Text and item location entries
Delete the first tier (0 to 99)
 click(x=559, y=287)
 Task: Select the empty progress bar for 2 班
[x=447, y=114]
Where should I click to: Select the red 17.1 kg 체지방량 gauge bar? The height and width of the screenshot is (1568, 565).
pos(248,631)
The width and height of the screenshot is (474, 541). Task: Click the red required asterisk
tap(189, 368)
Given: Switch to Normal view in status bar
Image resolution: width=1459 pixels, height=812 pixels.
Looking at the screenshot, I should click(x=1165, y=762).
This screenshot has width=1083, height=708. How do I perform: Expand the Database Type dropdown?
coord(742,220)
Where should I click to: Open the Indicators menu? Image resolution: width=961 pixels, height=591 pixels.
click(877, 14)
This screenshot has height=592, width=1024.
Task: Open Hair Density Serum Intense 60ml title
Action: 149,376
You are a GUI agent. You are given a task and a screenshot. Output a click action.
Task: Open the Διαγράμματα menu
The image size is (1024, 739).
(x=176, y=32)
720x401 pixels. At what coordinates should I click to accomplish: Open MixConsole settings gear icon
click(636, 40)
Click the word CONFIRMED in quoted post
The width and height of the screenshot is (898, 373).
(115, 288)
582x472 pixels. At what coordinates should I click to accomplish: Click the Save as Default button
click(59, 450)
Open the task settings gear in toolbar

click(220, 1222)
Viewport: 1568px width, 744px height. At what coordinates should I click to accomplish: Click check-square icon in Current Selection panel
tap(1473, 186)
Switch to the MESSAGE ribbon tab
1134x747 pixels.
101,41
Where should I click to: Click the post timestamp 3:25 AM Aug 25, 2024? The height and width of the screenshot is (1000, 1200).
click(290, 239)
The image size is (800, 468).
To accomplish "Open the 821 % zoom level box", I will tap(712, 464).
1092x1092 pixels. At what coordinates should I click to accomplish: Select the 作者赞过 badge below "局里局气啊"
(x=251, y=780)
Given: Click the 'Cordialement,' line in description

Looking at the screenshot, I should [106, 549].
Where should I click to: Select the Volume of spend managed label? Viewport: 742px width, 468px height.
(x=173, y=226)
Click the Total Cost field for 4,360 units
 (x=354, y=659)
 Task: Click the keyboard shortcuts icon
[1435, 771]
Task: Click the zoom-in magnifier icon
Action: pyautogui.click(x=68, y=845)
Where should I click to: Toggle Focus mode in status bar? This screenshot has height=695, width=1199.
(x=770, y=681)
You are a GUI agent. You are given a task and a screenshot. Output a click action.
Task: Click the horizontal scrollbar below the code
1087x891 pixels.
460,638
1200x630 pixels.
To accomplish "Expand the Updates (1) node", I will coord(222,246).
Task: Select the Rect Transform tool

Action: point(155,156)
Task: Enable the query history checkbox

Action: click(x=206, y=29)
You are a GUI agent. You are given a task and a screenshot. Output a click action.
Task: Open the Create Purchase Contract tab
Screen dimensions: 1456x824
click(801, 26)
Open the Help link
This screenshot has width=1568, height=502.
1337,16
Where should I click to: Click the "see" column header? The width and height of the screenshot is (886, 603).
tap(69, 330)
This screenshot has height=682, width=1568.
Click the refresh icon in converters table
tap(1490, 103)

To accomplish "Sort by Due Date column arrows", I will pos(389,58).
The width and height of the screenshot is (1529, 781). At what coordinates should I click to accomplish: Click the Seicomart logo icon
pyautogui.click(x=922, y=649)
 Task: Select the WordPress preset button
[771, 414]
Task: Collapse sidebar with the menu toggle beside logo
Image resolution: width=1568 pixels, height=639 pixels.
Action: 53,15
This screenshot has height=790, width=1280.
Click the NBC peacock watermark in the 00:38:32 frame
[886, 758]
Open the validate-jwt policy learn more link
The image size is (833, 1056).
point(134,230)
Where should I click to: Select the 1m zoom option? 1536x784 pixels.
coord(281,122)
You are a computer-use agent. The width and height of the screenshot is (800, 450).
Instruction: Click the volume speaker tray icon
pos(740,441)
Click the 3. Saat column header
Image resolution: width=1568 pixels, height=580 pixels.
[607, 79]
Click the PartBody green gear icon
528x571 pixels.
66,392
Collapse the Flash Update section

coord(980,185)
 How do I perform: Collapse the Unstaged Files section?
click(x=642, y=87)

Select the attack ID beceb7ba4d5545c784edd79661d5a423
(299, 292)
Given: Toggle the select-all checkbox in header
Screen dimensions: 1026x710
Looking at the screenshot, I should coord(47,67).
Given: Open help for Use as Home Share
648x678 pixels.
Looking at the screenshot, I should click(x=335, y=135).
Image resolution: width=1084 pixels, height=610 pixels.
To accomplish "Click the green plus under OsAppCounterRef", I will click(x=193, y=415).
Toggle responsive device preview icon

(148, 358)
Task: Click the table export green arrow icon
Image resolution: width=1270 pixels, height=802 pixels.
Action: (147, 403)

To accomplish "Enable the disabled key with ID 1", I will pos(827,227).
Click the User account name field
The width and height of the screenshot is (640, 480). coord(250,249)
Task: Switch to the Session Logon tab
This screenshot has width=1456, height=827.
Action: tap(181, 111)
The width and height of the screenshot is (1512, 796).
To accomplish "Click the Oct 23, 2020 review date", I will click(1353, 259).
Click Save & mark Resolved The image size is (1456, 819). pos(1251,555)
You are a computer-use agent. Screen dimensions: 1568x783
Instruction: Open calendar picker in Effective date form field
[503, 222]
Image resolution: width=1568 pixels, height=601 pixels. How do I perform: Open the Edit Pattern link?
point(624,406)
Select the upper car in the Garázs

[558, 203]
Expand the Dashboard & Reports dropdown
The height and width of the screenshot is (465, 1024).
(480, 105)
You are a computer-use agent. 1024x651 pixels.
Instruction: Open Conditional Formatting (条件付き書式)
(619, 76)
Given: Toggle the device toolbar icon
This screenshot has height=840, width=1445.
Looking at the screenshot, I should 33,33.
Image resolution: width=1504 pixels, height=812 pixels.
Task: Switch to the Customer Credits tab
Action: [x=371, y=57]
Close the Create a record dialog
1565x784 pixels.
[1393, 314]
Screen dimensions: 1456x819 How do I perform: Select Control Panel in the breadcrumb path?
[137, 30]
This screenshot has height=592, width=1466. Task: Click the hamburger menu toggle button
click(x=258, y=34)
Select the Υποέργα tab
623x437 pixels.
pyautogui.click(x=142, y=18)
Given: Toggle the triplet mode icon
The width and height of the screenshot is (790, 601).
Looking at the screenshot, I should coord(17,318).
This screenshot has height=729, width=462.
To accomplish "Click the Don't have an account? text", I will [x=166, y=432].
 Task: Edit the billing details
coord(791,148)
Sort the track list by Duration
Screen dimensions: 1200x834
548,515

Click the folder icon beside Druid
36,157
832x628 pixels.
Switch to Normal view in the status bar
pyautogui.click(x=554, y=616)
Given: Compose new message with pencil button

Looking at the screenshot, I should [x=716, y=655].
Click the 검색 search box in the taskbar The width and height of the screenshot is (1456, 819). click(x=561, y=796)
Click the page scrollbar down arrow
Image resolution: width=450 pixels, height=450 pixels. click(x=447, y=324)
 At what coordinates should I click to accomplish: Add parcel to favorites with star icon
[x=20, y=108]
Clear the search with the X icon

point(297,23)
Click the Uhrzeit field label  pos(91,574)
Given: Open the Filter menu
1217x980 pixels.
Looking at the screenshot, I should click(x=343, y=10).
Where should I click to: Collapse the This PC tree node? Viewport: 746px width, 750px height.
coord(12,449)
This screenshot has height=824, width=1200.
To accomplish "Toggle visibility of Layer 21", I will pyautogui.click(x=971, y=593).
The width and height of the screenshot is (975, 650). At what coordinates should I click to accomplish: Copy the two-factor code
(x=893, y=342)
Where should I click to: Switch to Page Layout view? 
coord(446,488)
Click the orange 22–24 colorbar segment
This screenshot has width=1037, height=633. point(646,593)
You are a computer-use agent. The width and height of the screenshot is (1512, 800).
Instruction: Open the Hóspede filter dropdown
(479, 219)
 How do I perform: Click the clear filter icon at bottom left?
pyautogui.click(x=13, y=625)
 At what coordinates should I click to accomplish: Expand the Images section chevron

_Brief_: Reproduce, word for word, the records from the line containing "The image size is (800, 468)." through the line containing "coord(281,122)", including both of those lines.

_Solution_:
The image size is (800, 468).
To accomplish "Open the 821 % zoom level box", I will tap(712, 464).
1092x1092 pixels. At what coordinates should I click to accomplish: Select the 作者赞过 badge below "局里局气啊"
(x=251, y=780)
Given: Click the 'Cordialement,' line in description

Looking at the screenshot, I should [106, 549].
Where should I click to: Select the Volume of spend managed label? Viewport: 742px width, 468px height.
(x=173, y=226)
Click the Total Cost field for 4,360 units
 (x=354, y=659)
 Task: Click the keyboard shortcuts icon
[1435, 771]
Task: Click the zoom-in magnifier icon
Action: pyautogui.click(x=68, y=845)
Where should I click to: Toggle Focus mode in status bar? This screenshot has height=695, width=1199.
(x=770, y=681)
You are a GUI agent. You are given a task and a screenshot. Output a click action.
Task: Click the horizontal scrollbar below the code
1087x891 pixels.
460,638
1200x630 pixels.
To accomplish "Expand the Updates (1) node", I will coord(222,246).
Task: Select the Rect Transform tool

Action: point(155,156)
Task: Enable the query history checkbox

Action: click(x=206, y=29)
You are a GUI agent. You are given a task and a screenshot. Output a click action.
Task: Open the Create Purchase Contract tab
Screen dimensions: 1456x824
click(801, 26)
Open the Help link
This screenshot has width=1568, height=502.
1337,16
Where should I click to: Click the "see" column header? The width and height of the screenshot is (886, 603).
tap(69, 330)
This screenshot has height=682, width=1568.
Click the refresh icon in converters table
tap(1490, 103)

To accomplish "Sort by Due Date column arrows", I will pos(389,58).
The width and height of the screenshot is (1529, 781). At what coordinates should I click to accomplish: Click the Seicomart logo icon
pyautogui.click(x=922, y=649)
 Task: Select the WordPress preset button
[771, 414]
Task: Collapse sidebar with the menu toggle beside logo
Image resolution: width=1568 pixels, height=639 pixels.
Action: 53,15
This screenshot has height=790, width=1280.
Click the NBC peacock watermark in the 00:38:32 frame
[886, 758]
Open the validate-jwt policy learn more link
The image size is (833, 1056).
point(134,230)
Where should I click to: Select the 1m zoom option? 1536x784 pixels.
coord(281,122)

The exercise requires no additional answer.